The semester immersion in Paris inspired my French learning trajectory, and creative pursuits followed :)

Endeavors in the United States

Tony Judt explores his multi-cultural identity thorough his global endeavors across Europe and the United States. “America is not everyone’s destination of choice. America was thus intensely familiar — and completely unknown. Before coming here, I had read Steinbeck, Fitzgerald, and some of the extraordinary short-story writers of the South. Moreover, born like most Europeans in a country I could cross on foot in a matter of days, I had absolutely no grasp of the sheer scale and variety of the place.” The scale of landscapes and the greatness of American universities — facilities, resources, and ambitions — were allures that are filed with contradictions and curiosities. “For a long time, I toyed with the option of returning to teach in Europe — but it was in America that I felt most European. I was hyphenated: two decades after landing in Boston, I had become an American.”

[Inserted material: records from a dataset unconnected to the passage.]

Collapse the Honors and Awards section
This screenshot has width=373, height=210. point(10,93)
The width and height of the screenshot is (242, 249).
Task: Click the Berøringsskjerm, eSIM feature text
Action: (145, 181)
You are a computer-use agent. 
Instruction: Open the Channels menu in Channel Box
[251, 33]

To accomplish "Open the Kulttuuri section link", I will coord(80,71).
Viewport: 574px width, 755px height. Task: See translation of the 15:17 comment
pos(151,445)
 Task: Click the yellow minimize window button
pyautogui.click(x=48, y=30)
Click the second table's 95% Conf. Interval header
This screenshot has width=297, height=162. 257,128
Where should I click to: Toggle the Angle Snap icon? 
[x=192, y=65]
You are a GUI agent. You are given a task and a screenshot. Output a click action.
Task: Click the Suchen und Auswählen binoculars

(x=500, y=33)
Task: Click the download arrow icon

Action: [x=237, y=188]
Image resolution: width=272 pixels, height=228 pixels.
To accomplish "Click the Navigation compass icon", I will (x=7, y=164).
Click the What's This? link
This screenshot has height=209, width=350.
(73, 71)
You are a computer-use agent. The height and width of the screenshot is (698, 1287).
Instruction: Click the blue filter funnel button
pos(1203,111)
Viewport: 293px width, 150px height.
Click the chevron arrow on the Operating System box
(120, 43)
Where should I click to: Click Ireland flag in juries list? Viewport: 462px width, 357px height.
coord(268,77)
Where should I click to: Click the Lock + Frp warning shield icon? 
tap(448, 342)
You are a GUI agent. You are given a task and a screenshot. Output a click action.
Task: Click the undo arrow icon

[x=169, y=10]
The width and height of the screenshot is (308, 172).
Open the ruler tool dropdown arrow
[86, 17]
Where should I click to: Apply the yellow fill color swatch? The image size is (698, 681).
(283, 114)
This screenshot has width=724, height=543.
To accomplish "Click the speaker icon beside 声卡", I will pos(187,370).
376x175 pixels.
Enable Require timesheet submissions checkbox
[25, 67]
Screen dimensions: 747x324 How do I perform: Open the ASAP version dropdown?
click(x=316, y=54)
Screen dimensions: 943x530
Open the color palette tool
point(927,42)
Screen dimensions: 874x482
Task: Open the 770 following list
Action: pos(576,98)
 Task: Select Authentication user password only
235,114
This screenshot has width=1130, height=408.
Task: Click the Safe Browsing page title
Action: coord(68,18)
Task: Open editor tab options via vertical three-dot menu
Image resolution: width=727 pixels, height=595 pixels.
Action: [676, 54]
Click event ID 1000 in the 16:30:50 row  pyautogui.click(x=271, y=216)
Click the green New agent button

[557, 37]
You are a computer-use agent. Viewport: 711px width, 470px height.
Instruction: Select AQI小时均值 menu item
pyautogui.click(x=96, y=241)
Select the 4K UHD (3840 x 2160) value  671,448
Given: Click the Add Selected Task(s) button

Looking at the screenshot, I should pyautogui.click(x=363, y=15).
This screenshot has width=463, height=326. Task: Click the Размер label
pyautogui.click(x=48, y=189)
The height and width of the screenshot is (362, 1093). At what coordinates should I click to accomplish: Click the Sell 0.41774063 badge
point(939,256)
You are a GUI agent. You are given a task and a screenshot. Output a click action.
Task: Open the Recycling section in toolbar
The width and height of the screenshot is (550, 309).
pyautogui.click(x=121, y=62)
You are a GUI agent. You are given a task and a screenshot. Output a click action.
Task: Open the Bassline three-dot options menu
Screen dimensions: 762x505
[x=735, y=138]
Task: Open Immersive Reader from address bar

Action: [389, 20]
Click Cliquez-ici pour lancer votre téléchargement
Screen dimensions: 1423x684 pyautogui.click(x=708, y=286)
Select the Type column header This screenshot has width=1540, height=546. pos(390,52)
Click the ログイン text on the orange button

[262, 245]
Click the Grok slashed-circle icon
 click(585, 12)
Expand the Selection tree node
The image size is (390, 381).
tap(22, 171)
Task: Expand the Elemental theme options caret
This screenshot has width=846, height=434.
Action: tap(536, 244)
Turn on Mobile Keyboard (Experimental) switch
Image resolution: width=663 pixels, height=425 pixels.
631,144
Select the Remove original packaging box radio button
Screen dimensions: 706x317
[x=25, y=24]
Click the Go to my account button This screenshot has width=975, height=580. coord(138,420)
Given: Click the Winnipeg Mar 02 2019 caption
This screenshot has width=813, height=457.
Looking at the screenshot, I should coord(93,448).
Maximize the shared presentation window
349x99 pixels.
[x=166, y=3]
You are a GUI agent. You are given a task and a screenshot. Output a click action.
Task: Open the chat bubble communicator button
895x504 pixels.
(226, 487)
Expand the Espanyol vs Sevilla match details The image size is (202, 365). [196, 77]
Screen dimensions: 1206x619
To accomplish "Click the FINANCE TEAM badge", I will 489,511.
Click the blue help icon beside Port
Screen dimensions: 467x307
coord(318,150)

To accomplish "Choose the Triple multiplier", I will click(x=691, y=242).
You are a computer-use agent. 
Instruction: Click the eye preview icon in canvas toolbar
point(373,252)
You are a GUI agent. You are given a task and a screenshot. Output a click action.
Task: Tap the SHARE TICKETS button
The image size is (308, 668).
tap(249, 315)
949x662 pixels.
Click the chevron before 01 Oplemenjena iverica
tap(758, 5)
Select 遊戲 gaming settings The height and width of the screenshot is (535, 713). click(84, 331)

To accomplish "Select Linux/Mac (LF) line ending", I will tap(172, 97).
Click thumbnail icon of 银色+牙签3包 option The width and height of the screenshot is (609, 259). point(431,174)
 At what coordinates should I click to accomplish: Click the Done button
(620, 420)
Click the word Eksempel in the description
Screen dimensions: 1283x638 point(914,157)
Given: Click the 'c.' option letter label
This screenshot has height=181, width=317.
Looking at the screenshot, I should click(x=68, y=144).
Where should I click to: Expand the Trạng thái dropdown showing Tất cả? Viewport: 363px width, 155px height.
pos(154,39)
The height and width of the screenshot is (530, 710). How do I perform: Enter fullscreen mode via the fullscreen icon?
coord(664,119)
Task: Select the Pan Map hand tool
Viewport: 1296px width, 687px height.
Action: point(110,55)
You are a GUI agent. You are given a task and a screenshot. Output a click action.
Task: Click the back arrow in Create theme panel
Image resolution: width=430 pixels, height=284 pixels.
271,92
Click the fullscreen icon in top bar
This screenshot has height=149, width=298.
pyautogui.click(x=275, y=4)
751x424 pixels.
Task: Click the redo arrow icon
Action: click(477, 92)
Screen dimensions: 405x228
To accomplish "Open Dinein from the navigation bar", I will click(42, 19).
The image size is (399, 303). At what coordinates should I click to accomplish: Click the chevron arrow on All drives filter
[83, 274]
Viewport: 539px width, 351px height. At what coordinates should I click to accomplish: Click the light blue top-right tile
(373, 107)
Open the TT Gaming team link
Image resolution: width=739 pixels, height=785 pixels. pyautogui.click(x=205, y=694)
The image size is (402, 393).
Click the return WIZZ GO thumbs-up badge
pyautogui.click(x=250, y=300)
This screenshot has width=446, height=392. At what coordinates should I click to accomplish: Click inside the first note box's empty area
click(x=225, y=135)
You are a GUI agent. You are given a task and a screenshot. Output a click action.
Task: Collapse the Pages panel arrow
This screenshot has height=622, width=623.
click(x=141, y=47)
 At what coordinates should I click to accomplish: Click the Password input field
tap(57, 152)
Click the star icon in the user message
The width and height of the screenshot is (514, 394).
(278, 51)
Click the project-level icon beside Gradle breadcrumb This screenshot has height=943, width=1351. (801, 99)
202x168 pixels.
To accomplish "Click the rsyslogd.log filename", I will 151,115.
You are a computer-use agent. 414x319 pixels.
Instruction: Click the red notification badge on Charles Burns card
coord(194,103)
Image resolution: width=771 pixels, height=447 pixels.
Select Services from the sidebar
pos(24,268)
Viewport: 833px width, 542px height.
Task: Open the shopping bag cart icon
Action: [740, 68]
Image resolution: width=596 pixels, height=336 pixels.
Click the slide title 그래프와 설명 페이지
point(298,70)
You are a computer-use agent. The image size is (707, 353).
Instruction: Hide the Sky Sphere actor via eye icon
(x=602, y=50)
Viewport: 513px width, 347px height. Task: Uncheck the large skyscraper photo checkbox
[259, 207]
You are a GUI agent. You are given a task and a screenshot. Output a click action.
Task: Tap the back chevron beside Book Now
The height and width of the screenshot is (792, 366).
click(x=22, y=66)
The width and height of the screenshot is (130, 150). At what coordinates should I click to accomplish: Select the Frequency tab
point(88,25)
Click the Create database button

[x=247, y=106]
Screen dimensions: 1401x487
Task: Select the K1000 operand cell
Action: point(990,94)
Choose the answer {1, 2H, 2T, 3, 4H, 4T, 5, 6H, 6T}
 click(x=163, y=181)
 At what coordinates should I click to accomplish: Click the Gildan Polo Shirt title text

Multicultural identity and world cities

In the end of the memoir, the author shares a few sentimental reflections on world cities, public civility, and personal identity. He enjoys the diversity of New York — its distinctive appeal lies precisely in its cantankerous relationship to the metropolitan territory beyond.

Home, they say, is where the heart is. I’m not so sure. I’ve had lots of homes and I don’t consider my heart to be attached very firmly to any of them. What is meant, of course, is that home is wherever you choose to place it — in which case I suppose I’ve always been homeless: many decades ago I left my heart somewhere on a Swiss mountainside, but the rest of me has foolishly failed to follow.”

For me, it is the author’s mosaic of global experiences that made reading his worldview interesting. “The memory Chalet” is a mélange of cultural immersion, literary foundations, and historical understanding pieced together in short retrospections of different life stages. For Ton Judt, most places hold mixed memories, “I cannot think of Cambridge or Paris or Oxford or New York without recalling a kaleidoscope of encounters and experiences.”